=== Begin Enclosure ===

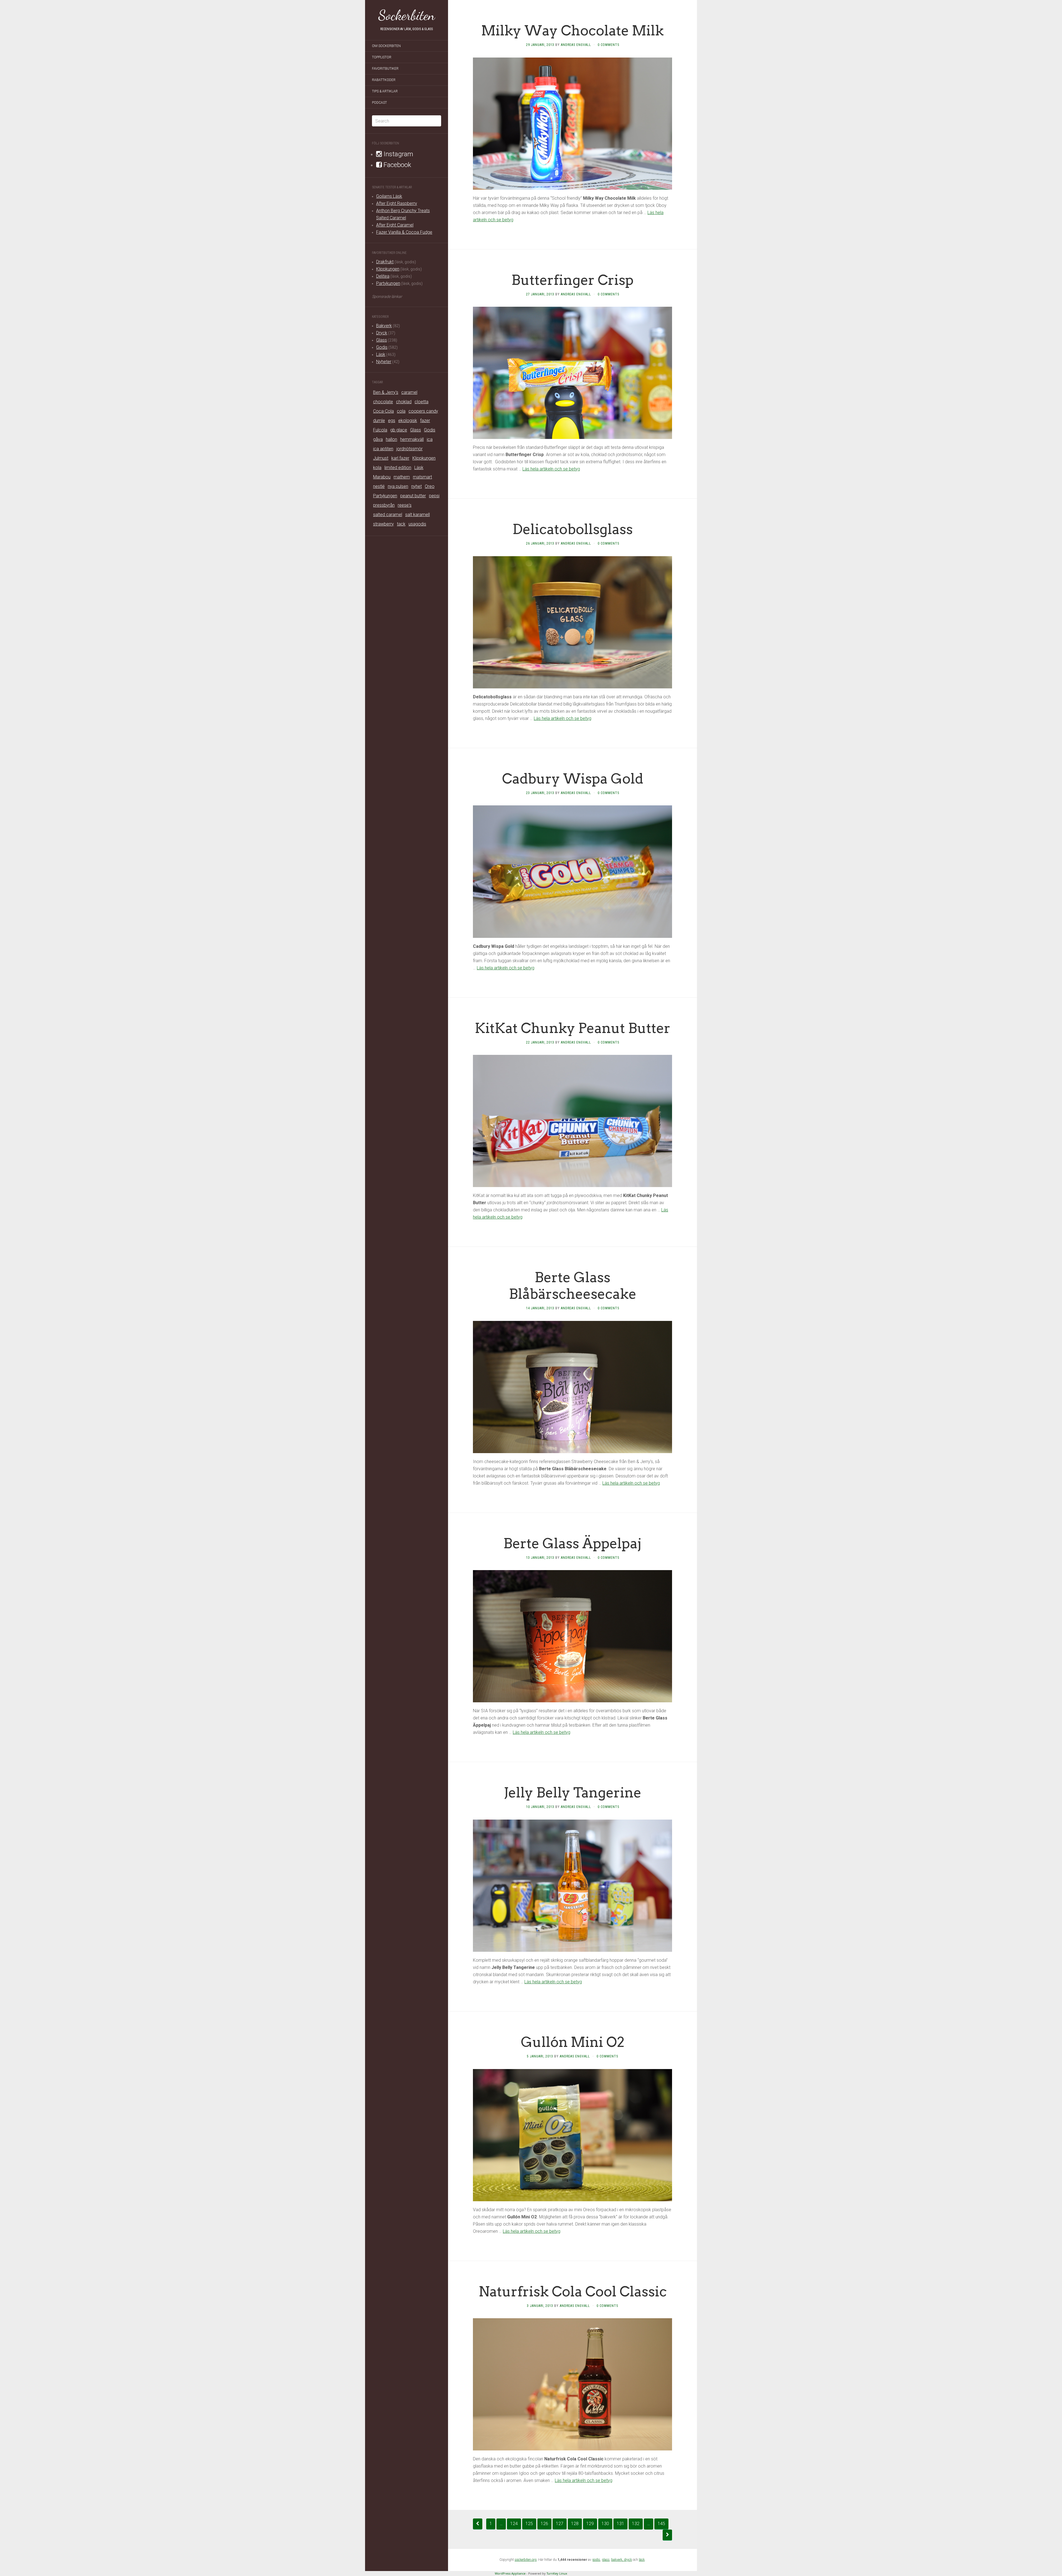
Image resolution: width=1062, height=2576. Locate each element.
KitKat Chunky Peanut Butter (572, 1028)
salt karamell (417, 514)
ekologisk (407, 420)
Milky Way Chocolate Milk (572, 30)
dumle (379, 420)
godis (596, 2560)
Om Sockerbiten (386, 46)
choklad (404, 401)
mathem (402, 477)
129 (590, 2523)
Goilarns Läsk (389, 196)
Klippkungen (387, 269)
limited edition (397, 467)
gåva (378, 439)
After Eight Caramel (394, 225)
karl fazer (400, 458)
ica (430, 439)
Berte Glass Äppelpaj (572, 1543)
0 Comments (608, 45)
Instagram (397, 154)
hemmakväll (412, 439)
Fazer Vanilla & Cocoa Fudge (404, 232)
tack (401, 524)
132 (635, 2523)
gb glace (398, 430)
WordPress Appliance (510, 2573)
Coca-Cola (383, 411)
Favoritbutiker (385, 69)
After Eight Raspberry (396, 203)
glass (606, 2560)
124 (514, 2523)
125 (529, 2523)
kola (377, 467)
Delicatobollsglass (572, 529)
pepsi (434, 495)
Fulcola (380, 430)
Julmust (380, 458)
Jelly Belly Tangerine (572, 1792)
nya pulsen (398, 486)
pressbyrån (384, 505)
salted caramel (387, 514)
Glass (381, 340)
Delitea (382, 276)
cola (401, 411)
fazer (425, 420)
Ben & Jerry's (385, 392)
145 (661, 2523)
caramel (409, 392)
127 (559, 2523)
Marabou (382, 477)
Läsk (380, 354)
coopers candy (423, 411)
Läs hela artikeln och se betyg (551, 469)
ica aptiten (383, 448)
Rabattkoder (383, 80)
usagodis (417, 524)
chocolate (383, 401)
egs (391, 420)
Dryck (381, 332)
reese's (405, 505)
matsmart (422, 477)
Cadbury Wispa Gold (572, 778)
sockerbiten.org (526, 2560)
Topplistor (381, 57)
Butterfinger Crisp (572, 280)
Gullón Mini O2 (572, 2042)
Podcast (379, 103)
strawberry (383, 524)
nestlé (379, 486)
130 (605, 2523)
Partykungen (388, 283)
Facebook (396, 165)
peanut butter (413, 495)
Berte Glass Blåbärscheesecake (572, 1285)
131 (620, 2523)
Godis (381, 347)
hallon (391, 439)
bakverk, (617, 2560)
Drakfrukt (385, 261)
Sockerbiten (406, 15)
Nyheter (383, 361)
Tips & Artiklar (385, 91)
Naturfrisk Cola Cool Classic (572, 2291)
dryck (628, 2560)
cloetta (421, 401)
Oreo (429, 486)
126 (544, 2523)
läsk (642, 2560)
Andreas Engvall (576, 45)
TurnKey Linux (556, 2573)
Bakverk (384, 325)
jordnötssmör (409, 448)
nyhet (416, 486)
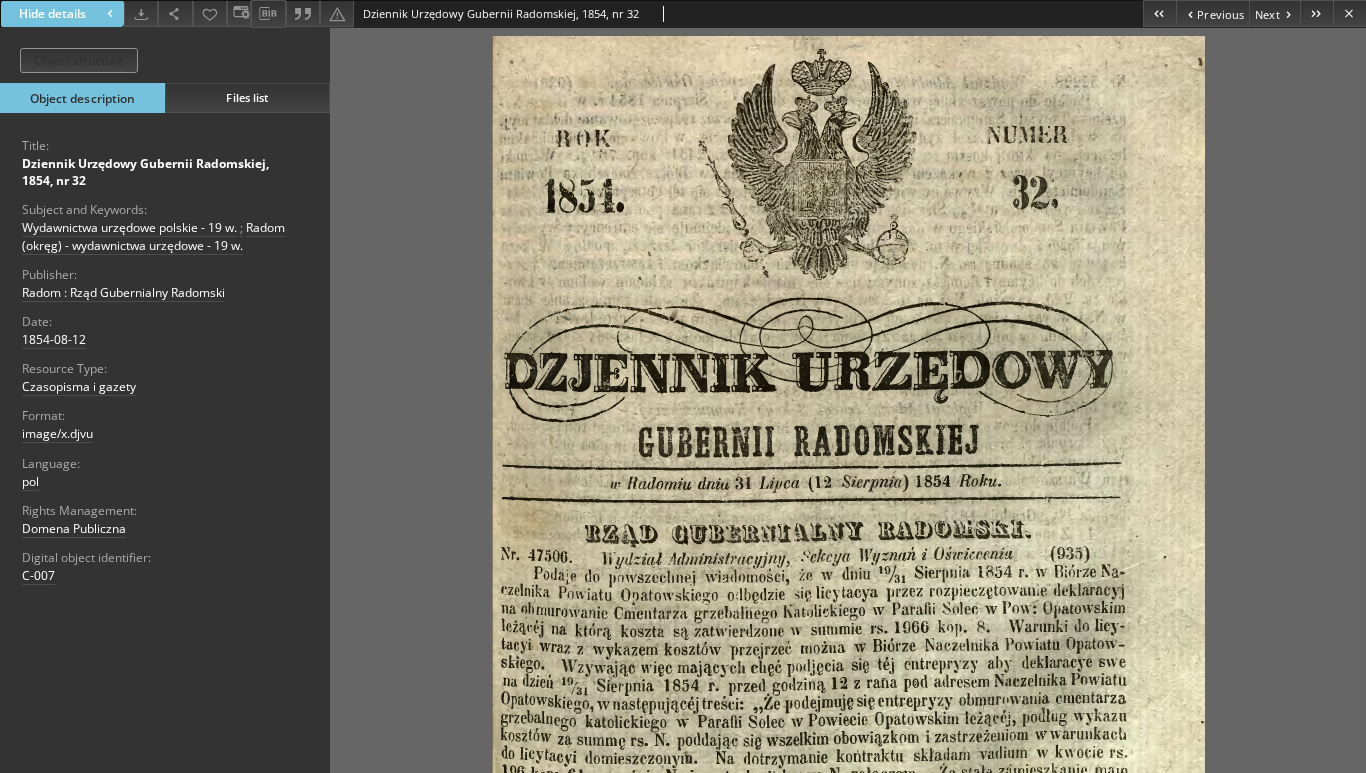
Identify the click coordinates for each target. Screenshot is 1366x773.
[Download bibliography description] (268, 14)
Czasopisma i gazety (79, 386)
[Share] (175, 13)
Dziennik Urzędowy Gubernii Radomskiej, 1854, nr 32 (145, 172)
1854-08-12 (54, 339)
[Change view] (239, 13)
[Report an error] (337, 13)
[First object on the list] (1159, 13)
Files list (247, 97)
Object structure (79, 60)
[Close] (1349, 13)
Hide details (52, 13)
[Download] (141, 13)
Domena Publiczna (74, 528)
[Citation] (303, 13)
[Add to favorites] (210, 13)
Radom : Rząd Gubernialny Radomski (123, 292)
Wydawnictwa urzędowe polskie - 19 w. (129, 227)
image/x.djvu (57, 433)
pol (30, 481)
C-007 (38, 575)
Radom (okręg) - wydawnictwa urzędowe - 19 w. (153, 236)
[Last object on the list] (1316, 13)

=== End Enclosure ===

WORK INSTRUCTIONS:
Please make an exact copy of the lines above from the line with "132 (635, 2523)" through the line with "Delicatobollsglass (572, 529)", both ends included.

EXERCISE SOLUTION:
132 (635, 2523)
gb glace (398, 430)
WordPress Appliance (510, 2573)
Coca-Cola (383, 411)
Favoritbutiker (385, 69)
After Eight Raspberry (396, 203)
glass (606, 2560)
124 (514, 2523)
125 (529, 2523)
kola (377, 467)
Delicatobollsglass (572, 529)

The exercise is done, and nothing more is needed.